_Page excerpt_
===============
    Yes, but go carefully. If you hook that AI up to suitable inputs and outputs, it can respond as if it believes.

    Many of the responses were quite poetic, if somewhat solipsistic:Banno
    Sure, we can make that judgement. But what does the AI think of its efforts?
  • Fire Ologist
    1.7k
    we have to explain why the question of real or not is important.Ludwig V

    Because when it is real, what it says affects the speaker (the LLM) as much as the listener. How does anything AI says affect AI? How could it if there is nothing there to be affected? How could anything AI says affect a full back-up copy of anything Ali says?

    When AI starts making sacrifices, measurable burning of its own components for sake of some other AI, then, maybe we could start to see what it does as like a person. Then there would be some stake in the philosophy it does.

    The problem is today, many actual people don’t understand sacrifice either. Which is why before I said with AI, we are building virtual sociopaths.
  • Ludwig V
    2.2k
    Because when it is real, what it says affects the speaker (the LLM) as much as the listener.Fire Ologist
    Yes. Curiously enough, the vision of a purely rational being is very attractive in some ways - we so often find the emotional, value-laden sides of life problematic. An impartial, well-informed referee.
    But no - without the emotions, the values, there is nothing remotely like a human being, however much it may be designed and constructed to imitate that.
===============
_Given entries_

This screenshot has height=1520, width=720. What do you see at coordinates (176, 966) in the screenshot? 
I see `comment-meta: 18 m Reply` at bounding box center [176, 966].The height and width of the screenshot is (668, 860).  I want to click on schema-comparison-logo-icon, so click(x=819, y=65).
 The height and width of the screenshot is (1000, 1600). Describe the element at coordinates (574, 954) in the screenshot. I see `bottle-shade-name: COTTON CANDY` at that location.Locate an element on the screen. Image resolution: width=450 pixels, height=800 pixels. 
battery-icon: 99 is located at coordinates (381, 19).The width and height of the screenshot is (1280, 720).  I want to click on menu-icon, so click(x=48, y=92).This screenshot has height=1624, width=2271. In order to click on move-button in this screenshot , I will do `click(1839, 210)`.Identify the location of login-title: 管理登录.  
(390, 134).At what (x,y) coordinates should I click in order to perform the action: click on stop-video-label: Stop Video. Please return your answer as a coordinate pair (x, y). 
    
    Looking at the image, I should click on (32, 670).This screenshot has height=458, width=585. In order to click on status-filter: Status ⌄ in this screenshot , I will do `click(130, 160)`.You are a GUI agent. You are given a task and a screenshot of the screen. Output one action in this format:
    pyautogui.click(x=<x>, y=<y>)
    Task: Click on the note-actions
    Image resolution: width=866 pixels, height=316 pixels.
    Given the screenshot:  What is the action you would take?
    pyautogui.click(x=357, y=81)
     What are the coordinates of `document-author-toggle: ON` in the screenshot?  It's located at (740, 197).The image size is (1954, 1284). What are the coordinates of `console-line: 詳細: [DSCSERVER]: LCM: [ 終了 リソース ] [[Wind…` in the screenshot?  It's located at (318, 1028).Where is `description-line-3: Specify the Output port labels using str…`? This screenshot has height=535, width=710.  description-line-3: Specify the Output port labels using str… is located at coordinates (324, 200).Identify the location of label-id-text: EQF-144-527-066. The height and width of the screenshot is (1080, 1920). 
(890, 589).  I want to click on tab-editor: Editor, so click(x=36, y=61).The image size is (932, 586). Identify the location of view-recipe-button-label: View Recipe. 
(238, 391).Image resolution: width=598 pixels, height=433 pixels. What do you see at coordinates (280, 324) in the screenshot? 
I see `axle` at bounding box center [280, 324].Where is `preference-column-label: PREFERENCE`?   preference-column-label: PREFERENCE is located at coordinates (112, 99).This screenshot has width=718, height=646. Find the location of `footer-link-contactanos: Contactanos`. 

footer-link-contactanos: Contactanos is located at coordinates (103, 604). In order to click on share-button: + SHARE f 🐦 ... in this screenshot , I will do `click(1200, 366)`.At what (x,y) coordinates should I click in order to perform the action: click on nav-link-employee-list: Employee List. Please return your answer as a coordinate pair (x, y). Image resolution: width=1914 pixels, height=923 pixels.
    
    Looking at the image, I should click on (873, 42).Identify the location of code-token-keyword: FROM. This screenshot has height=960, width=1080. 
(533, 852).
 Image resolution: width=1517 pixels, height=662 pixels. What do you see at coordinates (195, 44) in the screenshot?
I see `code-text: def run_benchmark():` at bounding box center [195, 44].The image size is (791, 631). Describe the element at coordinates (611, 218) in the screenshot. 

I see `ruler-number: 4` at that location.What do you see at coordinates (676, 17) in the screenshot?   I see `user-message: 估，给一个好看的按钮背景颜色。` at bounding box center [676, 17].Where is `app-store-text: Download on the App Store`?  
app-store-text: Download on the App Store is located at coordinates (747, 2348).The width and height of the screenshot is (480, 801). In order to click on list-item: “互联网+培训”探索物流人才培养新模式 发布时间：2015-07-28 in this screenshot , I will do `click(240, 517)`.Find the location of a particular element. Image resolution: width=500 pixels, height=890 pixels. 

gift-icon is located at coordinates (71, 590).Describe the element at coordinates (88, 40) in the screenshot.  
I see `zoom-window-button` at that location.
===============
_What the task requires_
Please decide whether each statement agrees with the forum excerpt on AI, answering yes or no and quoting the exact words of the excerpt that settle it.
1. Fire Ologist says that with AI, we are building virtual sociopaths.
2. Ludwig V finds the vision of a purely rational being unattractive in every way.
3. Fire Ologist describes AI as already making sacrifices for the sake of other AI.
The data has no connection to the forum excerpt on AI.

_Solution for this exercise_
1. Yes: "with AI, we are building virtual sociopaths."
2. No: "the vision of a purely rational being is very attractive in some ways"
3. No: "When AI starts making sacrifices, measurable burning of its own components for sake of some other AI, then, maybe we could start to see what it does as like a person."